Input for this task Block Start

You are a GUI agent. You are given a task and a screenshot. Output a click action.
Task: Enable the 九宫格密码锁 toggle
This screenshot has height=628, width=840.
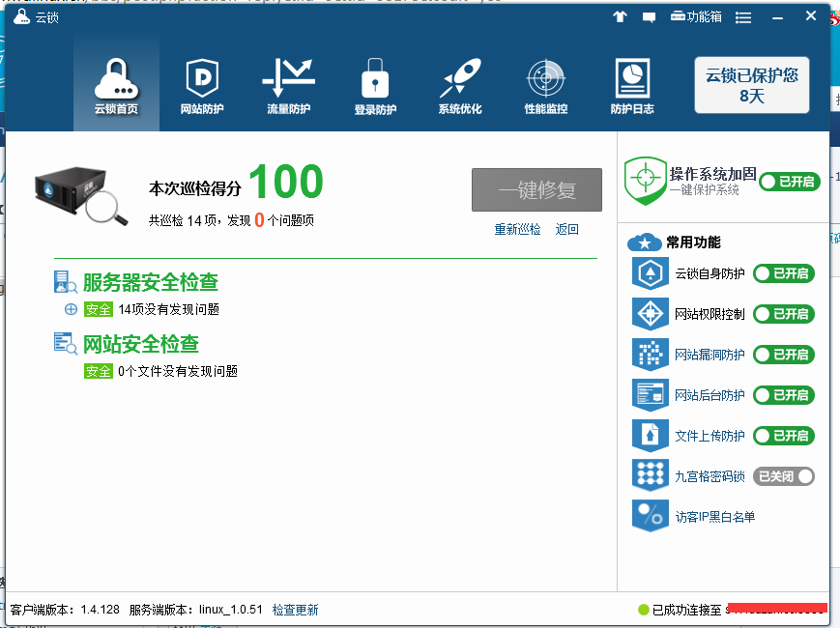(x=784, y=475)
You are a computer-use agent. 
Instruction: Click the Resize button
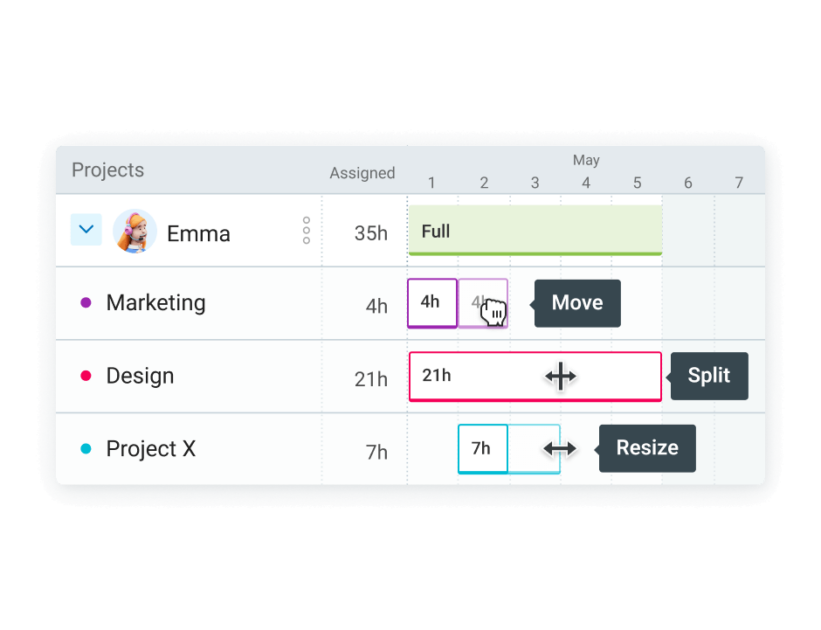tap(646, 448)
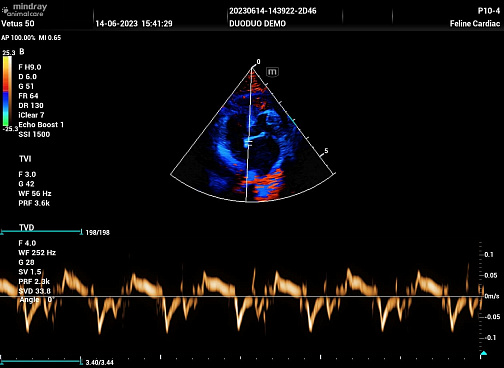
Task: Click the Doppler baseline at 0m/s
Action: click(x=240, y=296)
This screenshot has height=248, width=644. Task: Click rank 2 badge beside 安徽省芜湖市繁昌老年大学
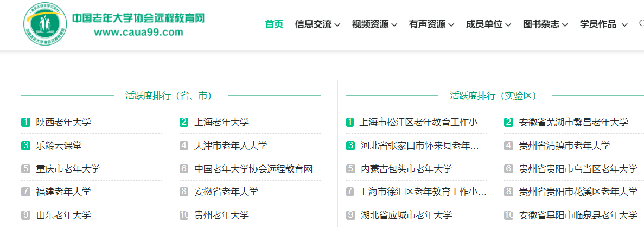(508, 122)
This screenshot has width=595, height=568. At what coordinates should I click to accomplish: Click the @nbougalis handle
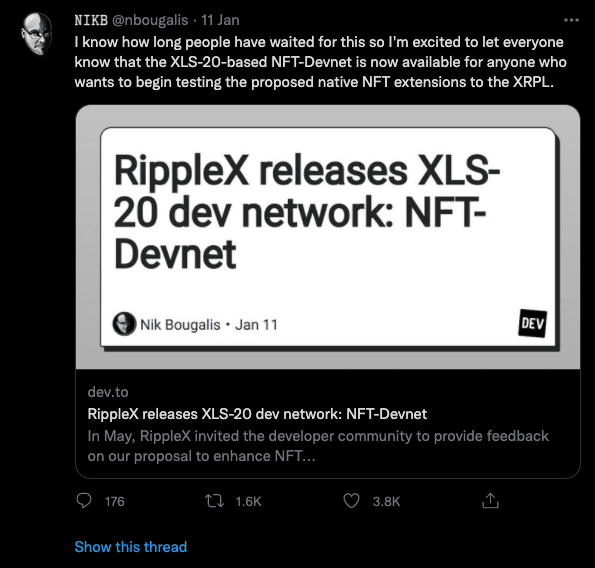pos(150,20)
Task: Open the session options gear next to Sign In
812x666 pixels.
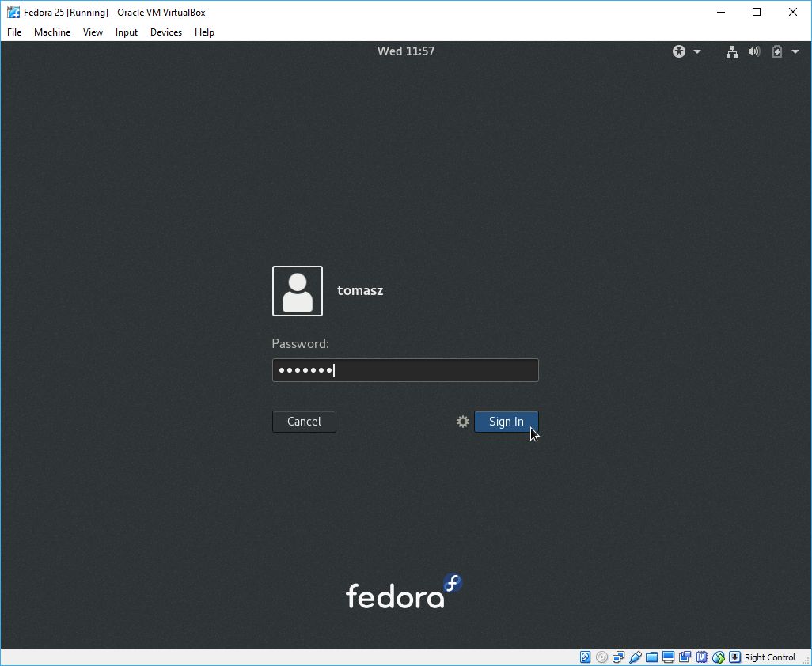Action: tap(462, 422)
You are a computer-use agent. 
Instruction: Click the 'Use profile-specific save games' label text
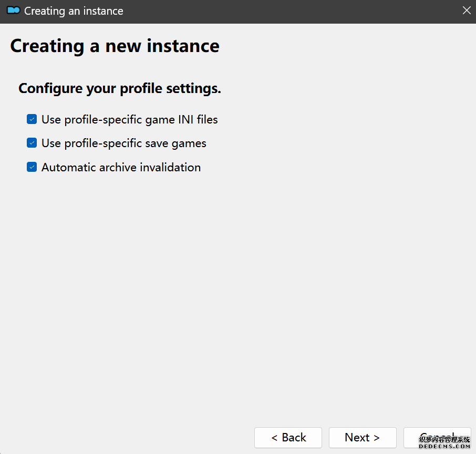123,143
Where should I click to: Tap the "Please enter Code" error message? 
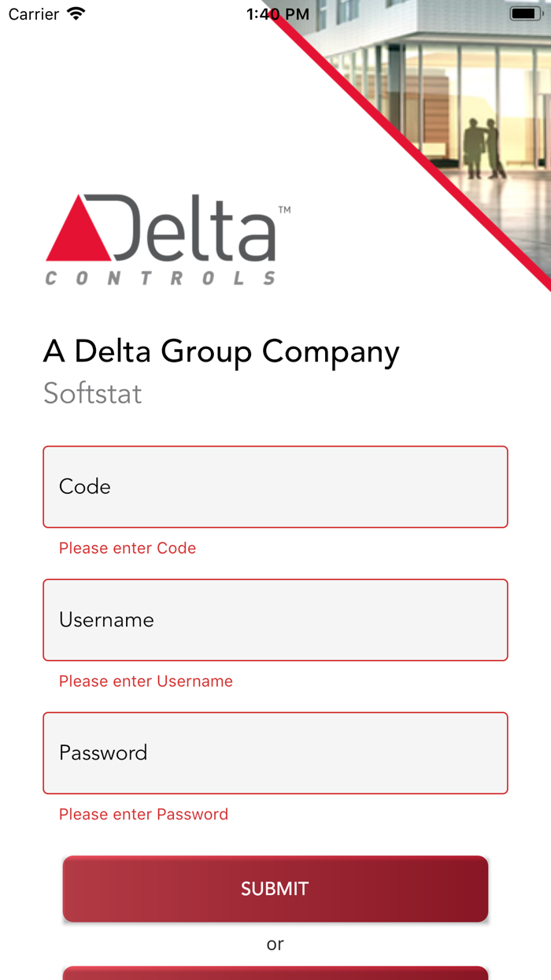pos(128,548)
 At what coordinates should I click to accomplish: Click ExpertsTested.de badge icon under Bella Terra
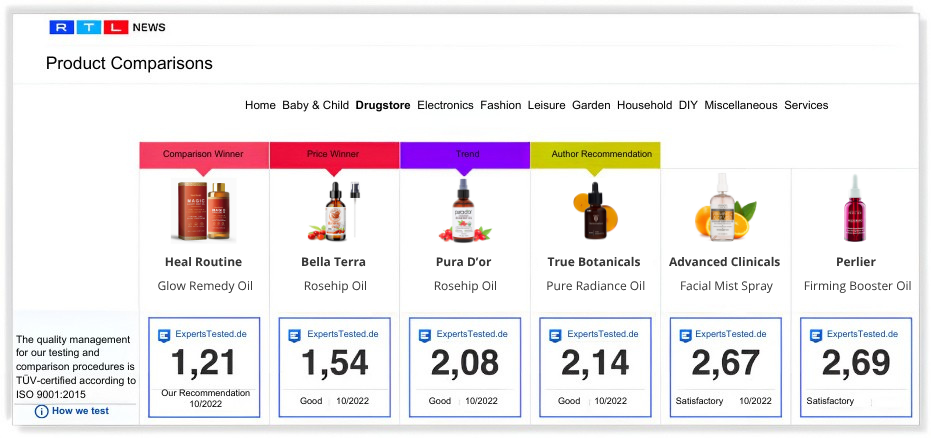coord(295,335)
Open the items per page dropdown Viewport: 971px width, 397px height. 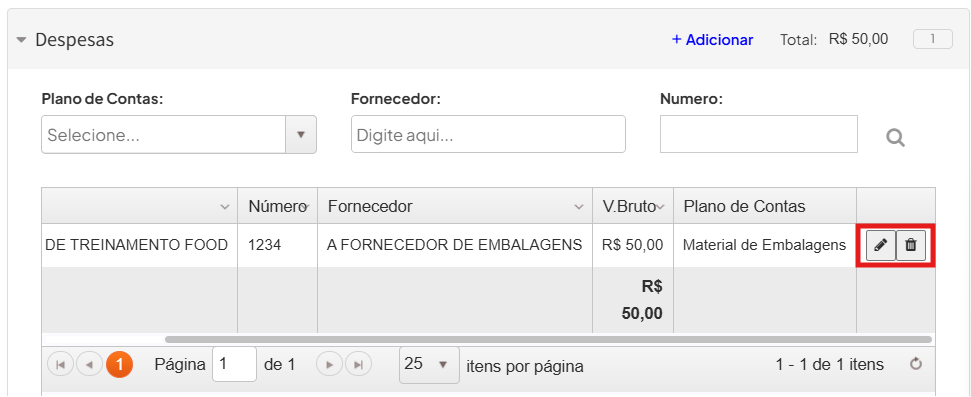430,364
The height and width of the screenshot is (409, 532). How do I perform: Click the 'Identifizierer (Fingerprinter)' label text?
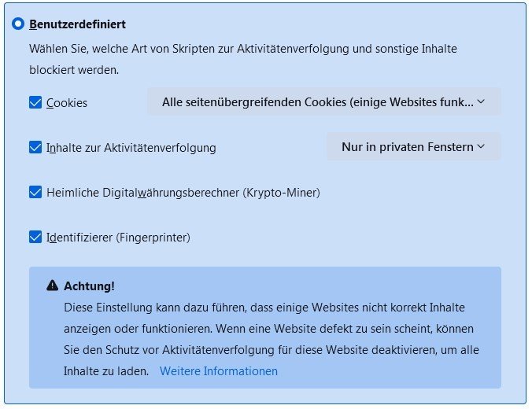(118, 238)
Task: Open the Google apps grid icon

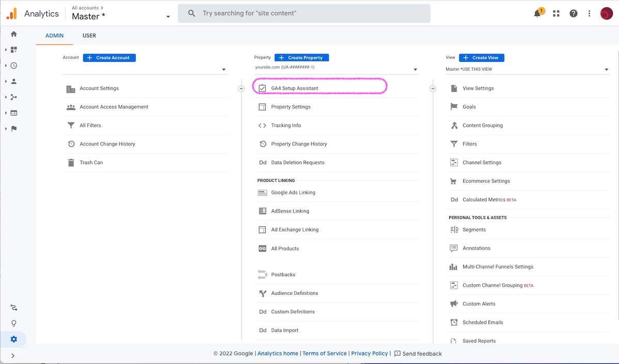Action: [x=556, y=13]
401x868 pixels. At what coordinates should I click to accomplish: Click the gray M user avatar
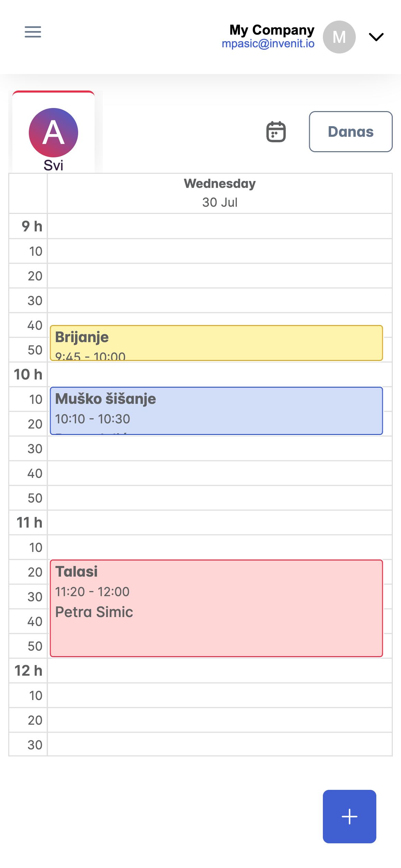pyautogui.click(x=339, y=37)
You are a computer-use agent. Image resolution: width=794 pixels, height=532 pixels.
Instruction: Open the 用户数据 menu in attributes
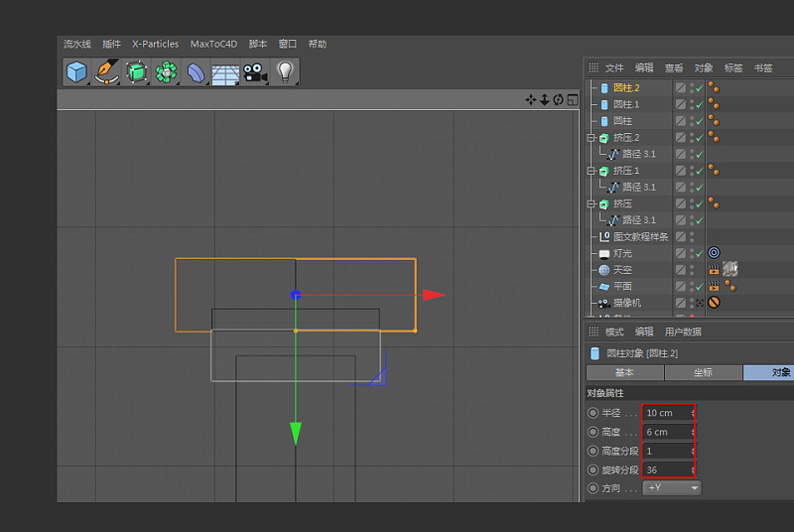[x=683, y=332]
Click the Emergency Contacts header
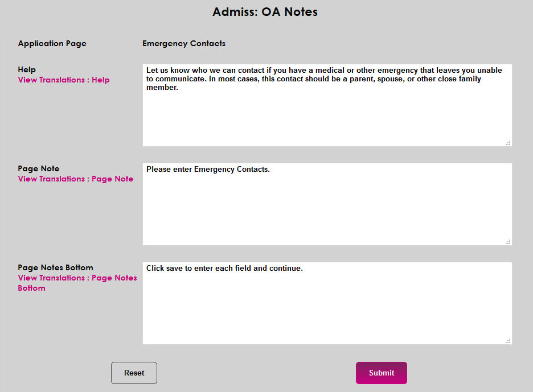Viewport: 533px width, 392px height. pos(184,43)
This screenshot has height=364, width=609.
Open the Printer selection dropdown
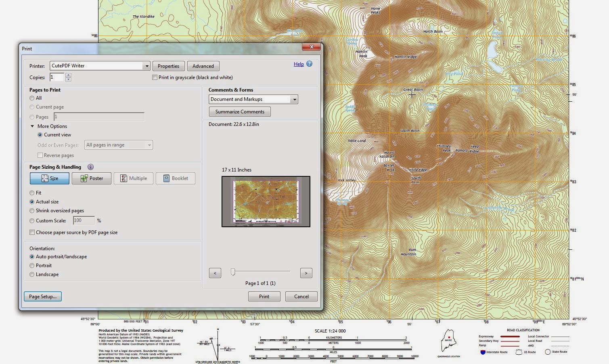pyautogui.click(x=147, y=66)
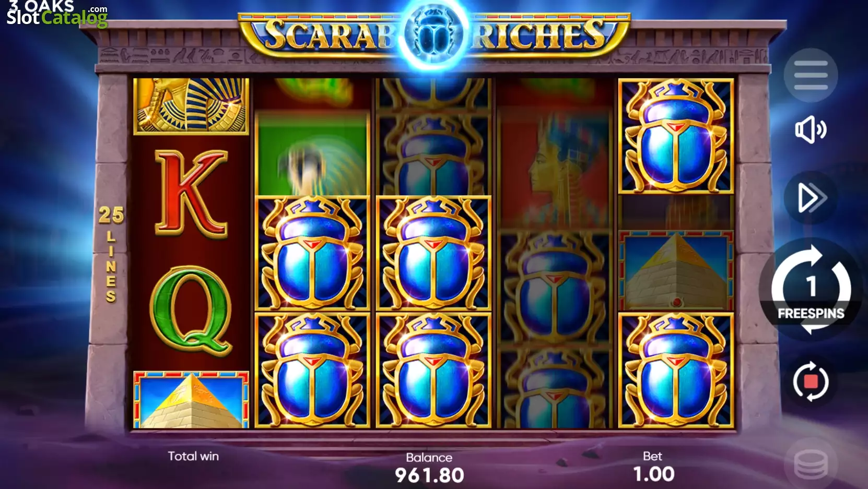Click the 25 Lines indicator

(111, 254)
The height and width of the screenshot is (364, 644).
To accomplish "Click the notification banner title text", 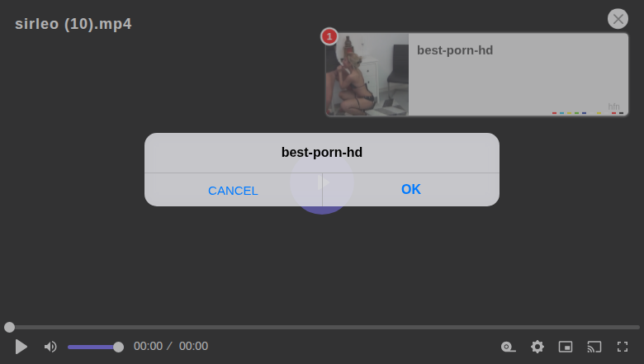I will tap(455, 50).
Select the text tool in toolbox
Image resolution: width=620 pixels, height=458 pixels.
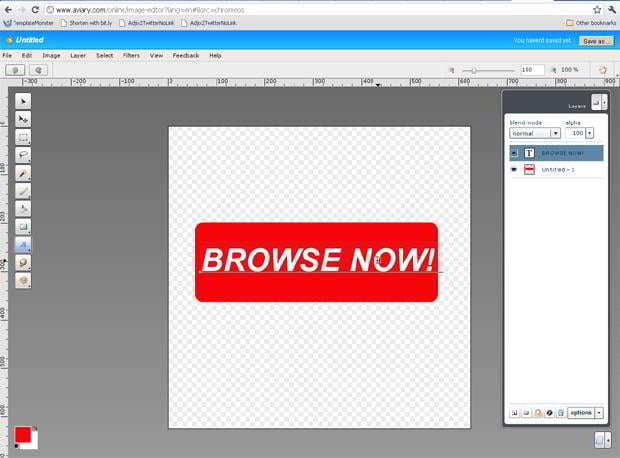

Input for this task Block End

■ **Task description**
Your answer should be one number: the count of lines holding "agent" in the listing.

■ **Answer to this exercise**
4